On 1 March 1994, he was retired from the British Army after 17 years of military service. The BBC reported in 2003 that in retirement, Hewitt was granted the rank of major which was "in line with common army practice".

=== Business and media career ===
Hewitt opened a golf driving range in 1994.

He won the Channel 5 reality show Back to Reality in 2004; in 2006, Hewitt appeared as a contestant in The X Factor: Battle of the Stars, the celebrity version of The X Factor. He also appeared in the first episode of the UK Top Gear in Series 8 in May of the same year to participate with other celebrities in setting power lap times around the Top Gear Test Track in the show's newest "reasonably priced car": when the presenters seemingly did not recognise him upon his arrival, they were apparently too embarrassed to admit as much, and rather than ask him his name, they listed his lap time as "Well Spoken Man".

In 2009, Hewitt opened a bar called the Polo House in the fashionable Golden Mile of Marbella, Spain. It closed in 2013.

Hewitt was portrayed by Daniel Donskoy in season four of The Crown, and by Gareth Keegan in the musical Diana.

== Personal life ==
=== Affair with the Princess of Wales ===

Hewitt's affair with the princess began while he was still in the Household Cavalry and had been asked to give her riding lessons. News of the relationship leaked quickly and within months British newspapers published accounts of the romance, first hinted at in Nigel Dempster's Daily Mail Diary and then with a full story in the News of the World.
Some years later, after he had left the army, Anna Pasternak published the book Princess in Love in 1994, for which Hewitt was a major source, and it alleged that he had a five-year affair with Diana, Princess of Wales from 1986 to 1991. Diana confirmed the affair in her 1995 Panorama interview.

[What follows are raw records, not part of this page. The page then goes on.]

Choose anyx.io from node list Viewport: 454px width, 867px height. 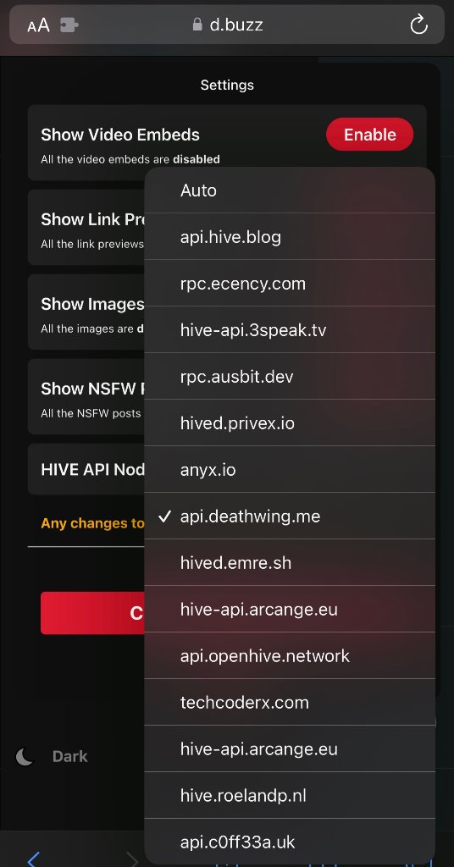[290, 469]
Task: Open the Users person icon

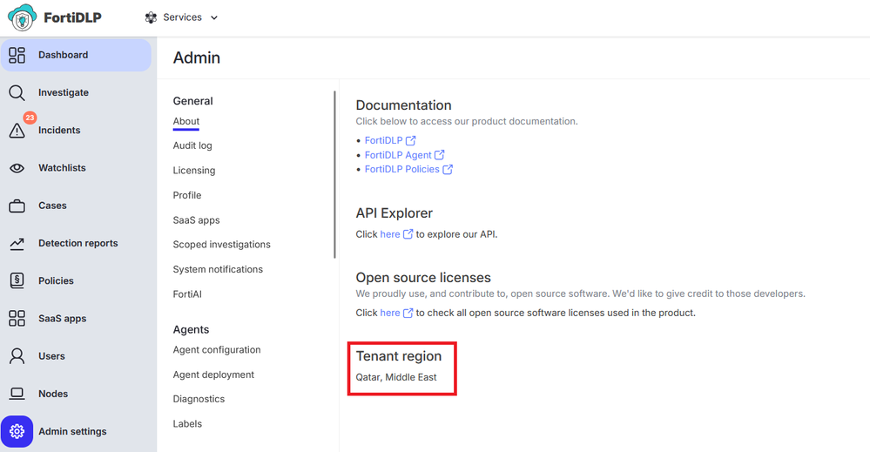Action: tap(17, 356)
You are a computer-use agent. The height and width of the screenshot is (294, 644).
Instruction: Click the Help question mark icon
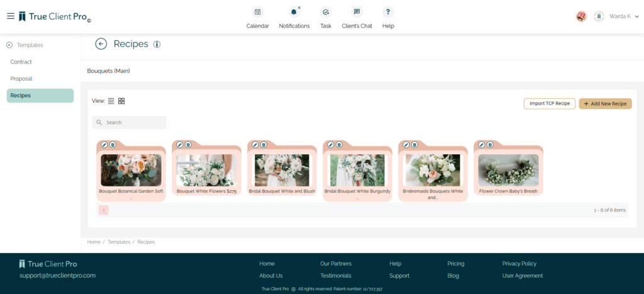click(388, 12)
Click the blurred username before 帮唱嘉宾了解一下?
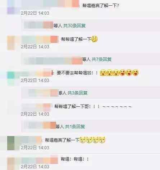The image size is (160, 170). pos(50,4)
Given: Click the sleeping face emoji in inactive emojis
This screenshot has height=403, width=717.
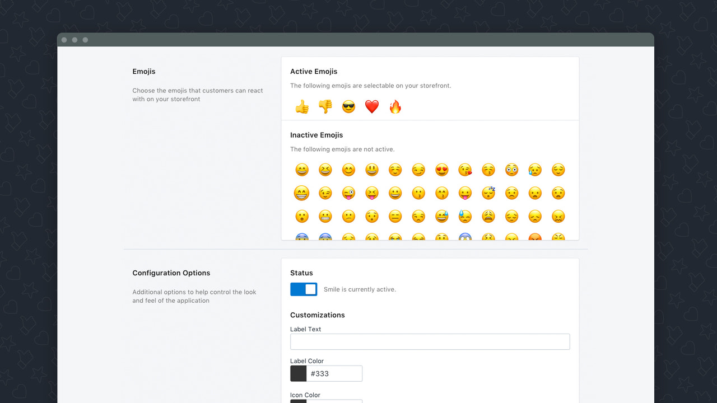Looking at the screenshot, I should (x=488, y=193).
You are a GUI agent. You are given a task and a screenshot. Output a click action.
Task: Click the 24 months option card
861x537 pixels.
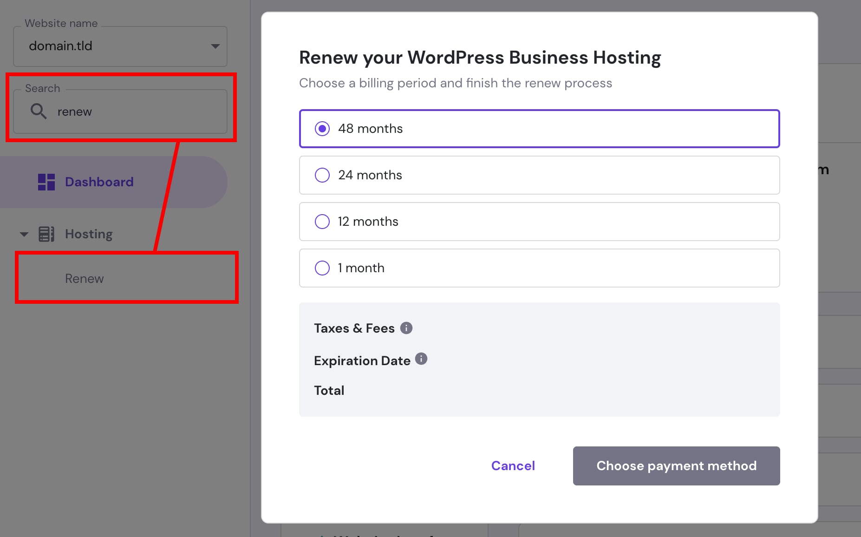(539, 175)
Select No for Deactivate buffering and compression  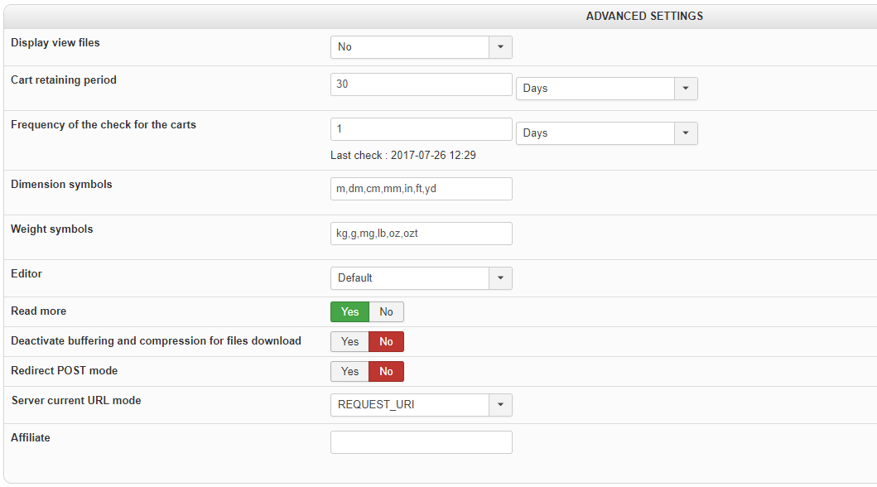point(386,341)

The following year, the film Princess in Love by David Greene was released, based on the book, with Julie Cox and Christopher Villiers playing the lead roles.

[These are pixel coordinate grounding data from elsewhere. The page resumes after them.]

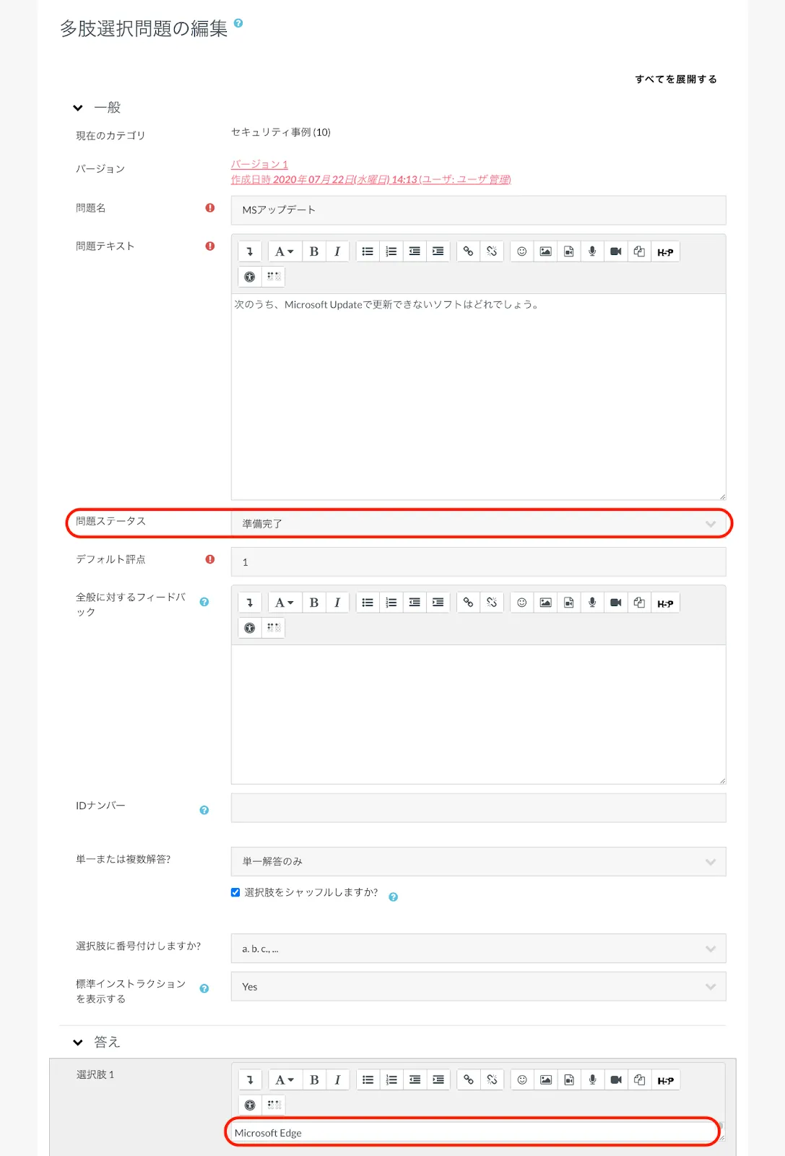Click すべてを展開する link
Screen dimensions: 785x1156
pos(675,79)
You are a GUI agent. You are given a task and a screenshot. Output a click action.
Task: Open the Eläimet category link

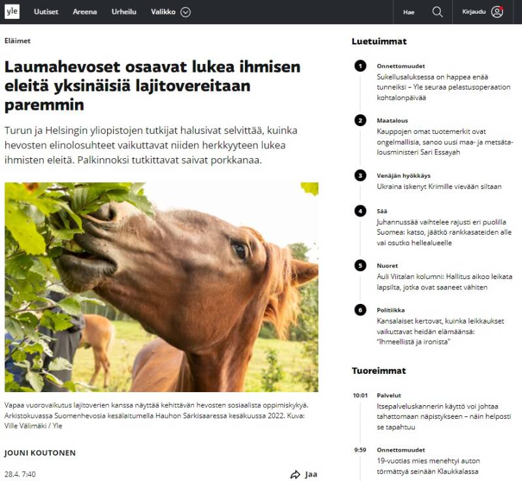pos(17,41)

Hewitt considered suicide after the affair ended. He was preparing for a trip to France, and he wanted to shoot himself. He said, "I got in my car and loaded a few things up to get on the ferry to go to France – to shoot myself .... And then my mother insisted on coming with me. And, if she hadn't, I would have probably shot myself. So I owe her my life really."

In 2003, Hewitt tried to sell his 64 personal letters from Diana for £10 million. The act of selling the letters was considered to be a betrayal of trust, and Sarah, Duchess of York (who was also divorced from a British prince in Charles's brother, the former Prince Andrew), condemned his action. She was reported to have said, "Betrayal, I think, is the most horrible, horrible, disloyal thing you can do to anyone."

Persistent suggestions have been made in the media that Hewitt, and not Charles, is the biological father of Diana's second son, Prince Harry, Duke of Sussex (born 1984). Hewitt stated to the press in 2002 and 2017 that Harry had already been born by the time of the affair, a statement also made by Diana's royal protection officer, Inspector Ken Wharfe. Wharfe reiterated this in an interview in 2016, and in his memoir Diana: Closely Guarded Secret published in 2002 (and reissued in 2017) in which he says "A simple comparison of dates proves it is impossible for Hewitt to be Harry's father. ... Harry was born on September 15, 1984, which means he was conceived around Christmas 1983, when his brother, William, was 18 months old. Diana did not meet James Hewitt until the summer of 1986."

Diana attributed Harry's red hair colouration to her side of the family, calling him her "little Spencer".

=== Legal and medical issues ===
In July 2004, Hewitt was arrested outside a restaurant in Fulham with Alison Bell, a CNN journalist, for the possession of cocaine. A drunken Hewitt had 0.36 g of cocaine in his pocket. He was given a warning, and Bell was released without charge. As a result, he was refused reinstatement of his firearms licences because of his "intemperate habits" after police found a disassembled 16-bore shotgun on his living room floor.

On 14 May 2017, it was reported that Hewitt had suffered from both a heart attack and stroke, leaving him fighting for his life in hospital. However, by the end of June 2017, Hewitt had been released from hospital and was said to be recovering well at home; in 2021, he was reportedly working as a gardener.